» **What you will do**:
Would you repeat every entry below word for word but drop the images?

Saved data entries
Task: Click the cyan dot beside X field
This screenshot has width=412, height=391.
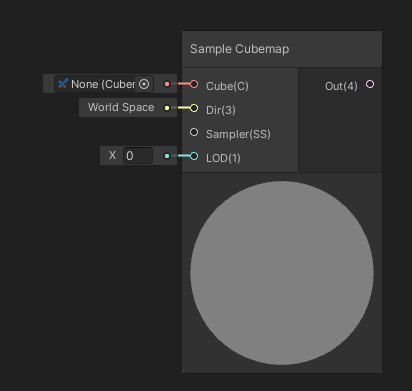Action: (167, 156)
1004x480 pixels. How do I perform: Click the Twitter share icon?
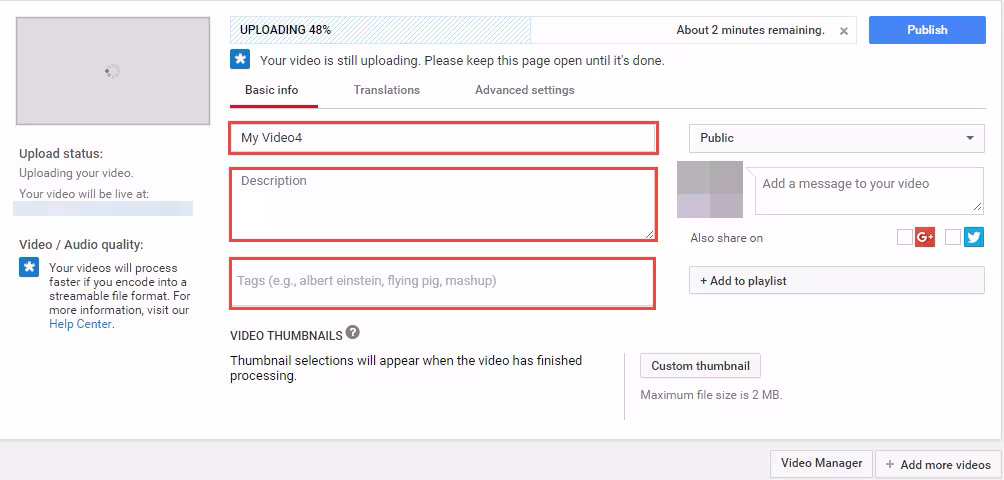pos(973,237)
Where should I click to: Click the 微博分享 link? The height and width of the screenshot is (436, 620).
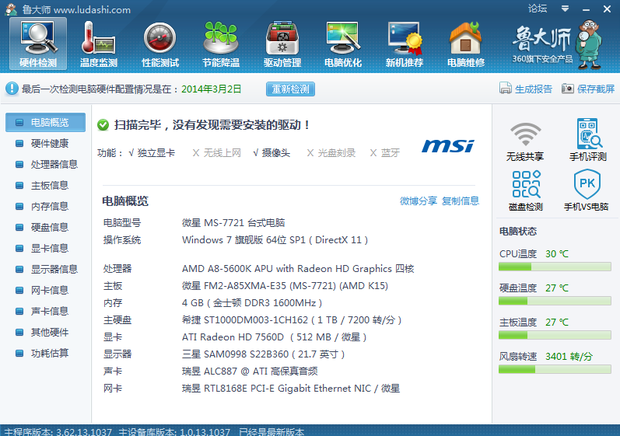point(418,201)

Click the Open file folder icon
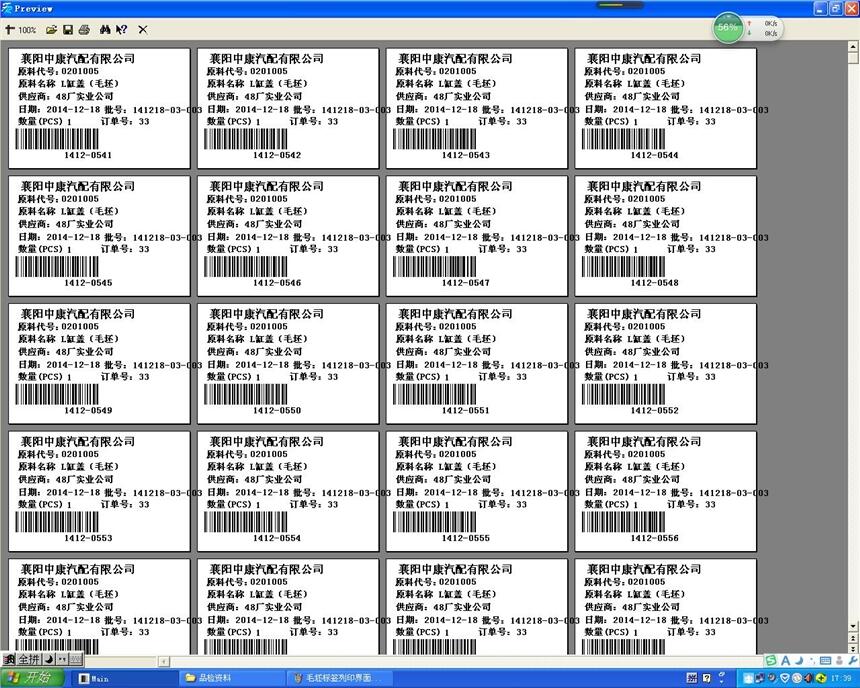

» **Finished exercise**:
Task: Click the cyan dot beside X field
This screenshot has width=412, height=391.
Action: (167, 156)
1004x480 pixels. How do I perform: Click the Twitter share icon?
pos(973,237)
Where should I click to: Click the 微博分享 link? The height and width of the screenshot is (436, 620).
point(418,201)

Click the Open file folder icon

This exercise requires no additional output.